By sending an entity tag you promise the recipient that you will not send
the same ETag
for the same resource again unless the content is 'equal' to what you are sending now (see below for what equality means).
The pros and cons of using entity tags are discussed in section 13.3 of the HTTP specs. For us mod_perl programmers that discussion can be summed up as follows:
There are strong and weak validators. Strong validators change whenever a single bit changes in the response. Weak validators change when the meaning of the response changes. Strong validators are needed for caches to allow for sub-range requests. Weak validators allow a more efficient caching of equivalent objects.

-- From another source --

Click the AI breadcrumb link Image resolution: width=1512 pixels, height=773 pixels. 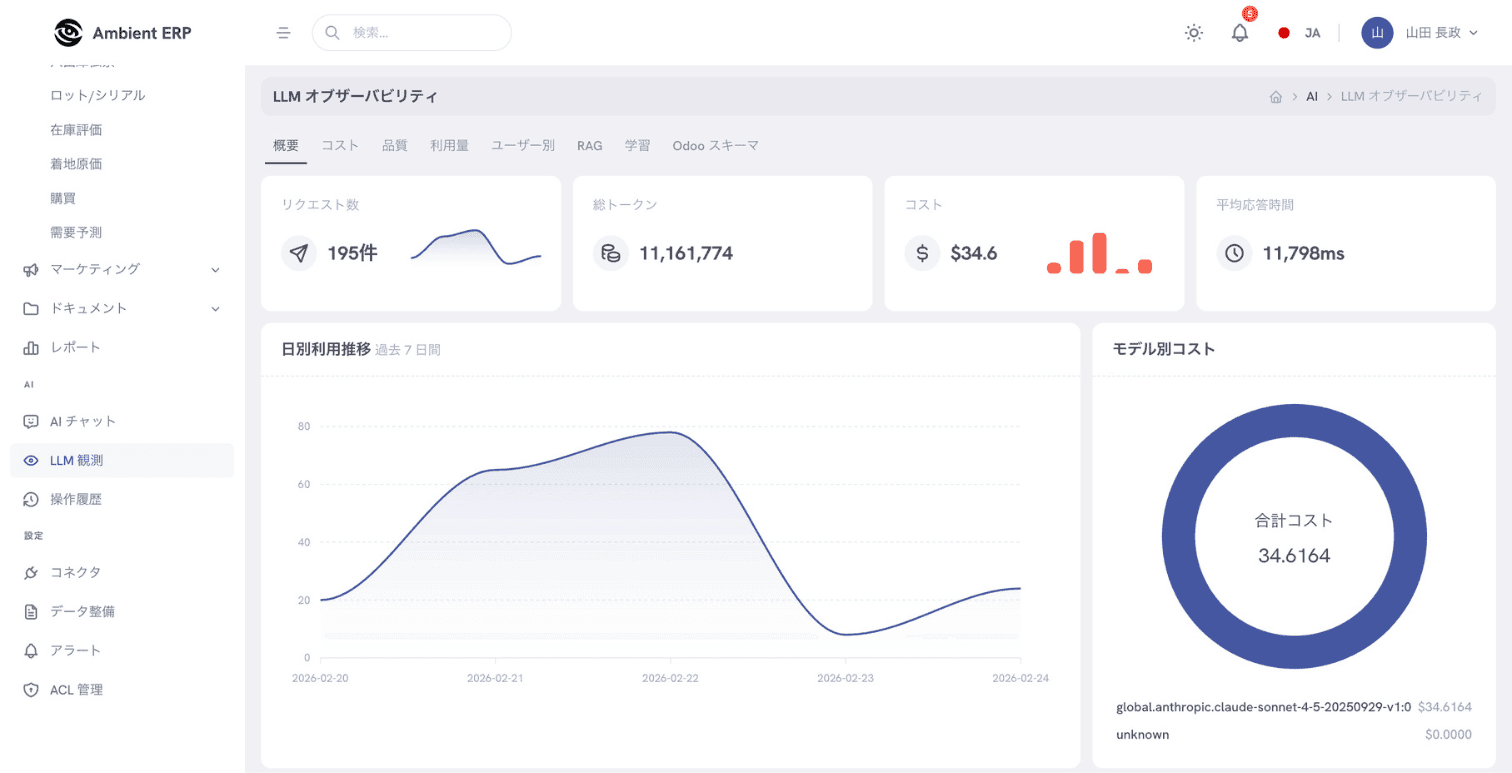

Algorithms like MD5 or SHA are good strong validators, but what we usually want, when we want to take advantage of caching, is a good weak validator.
A Last-Modified
time, when used as a validator in a request, can be strong or weak,
depending on a couple of rules. Please refer to section 13.3.3 of the HTTP
standard to understand these rules. This is mostly relevant for range
requests as this citation of section 14.27 explains:
If the client has no entity tag for an entity, but does have a Last-Modified date, it MAY use that date in a If-Range header. |
But it is not limited to range requests. Section 13.3.1 succinctly states that:
The Last-Modified entity-header field value is often used as a cache validator. |
The fact that a Last-Modified
date may be used as a strong validator can be pretty disturbing if we are
in fact changing our output slightly without changing the semantics of the
output. To prevent these kinds of misunderstanding between us and the cache
servers in the response chain, we can send a weak validator in an
ETag
header. This is possible because the specs say:
If a client wishes to perform a sub-range retrieval on a value for which it has only a Last-Modified time and no opaque validator, it MAY do this only if the Last-Modified time is strong in the sense described here. |
In other words: by sending them an ETag
that is marked as weak we prevent them from using the Last-Modified header
as a strong validator.
An ETag
value is marked as a weak validator by prepending the string W/
to the quoted string, otherwise it is strong. In perl this would mean
something like this:
$r->header_out('ETag',"W/\"$VERSION\""); |
Consider carefully which string you choose to act as a validator. You are on your own with this decision because...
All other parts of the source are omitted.